Compilation album by Babyface
- Released: August 7, 2001
- Genre: R&B
- Label: Epic

Babyface chronology
| A Collection of His Greatest Hits (2000) | Love Songs (2001) | Face2Face (2001) |

= Love Songs (Babyface album) =

Love Songs is a compilation album by R&B artist, Babyface that contains songs from his first four studio albums: Lovers (1986), Tender Lover (1989), For the Cool in You (1993), The Day (1996).

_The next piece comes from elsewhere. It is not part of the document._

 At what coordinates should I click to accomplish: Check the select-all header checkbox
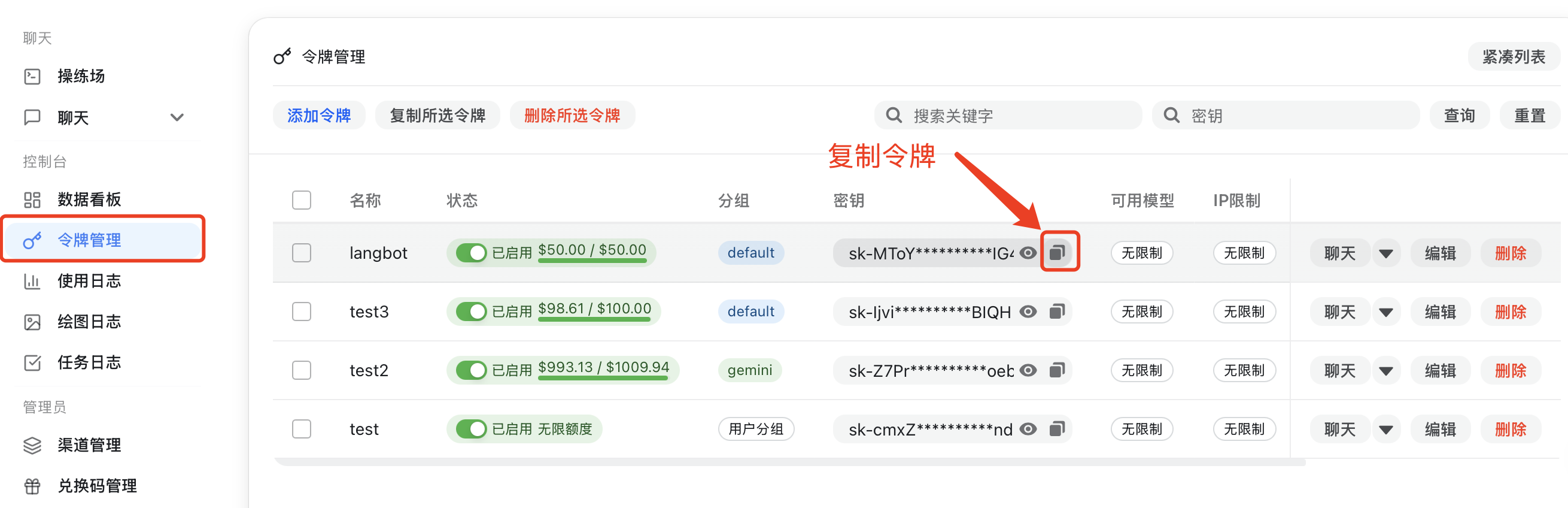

AllMusic noted about the album, "Naturally, this cannot act as a substitute for a proper Babyface anthology like The Essential Babyface, but it does dig a little deeper into the type of material Face has done best."

== Track listing ==
1. "I Said I Love You"
2. "All Day Thinkin'"
3. "This Is for the Lover in You" - Babyface, LL Cool J
4. "Lady, Lady"
5. "For the Cool in You"
6. "A Bit Old Fashioned"
7. "Never Keeping Secrets"
8. "When Can I See You"
9. "Whip Appeal"
10. "Soon as I Get Home"
11. "Given a Chance"
12. "Sunshine"
13. "Every Time I Close My Eyes" - Babyface, Kenny G, Mariah Carey
14. "When Your Body Gets Weak"
15. "Lovers"
16. "You Make Me Feel Brand New"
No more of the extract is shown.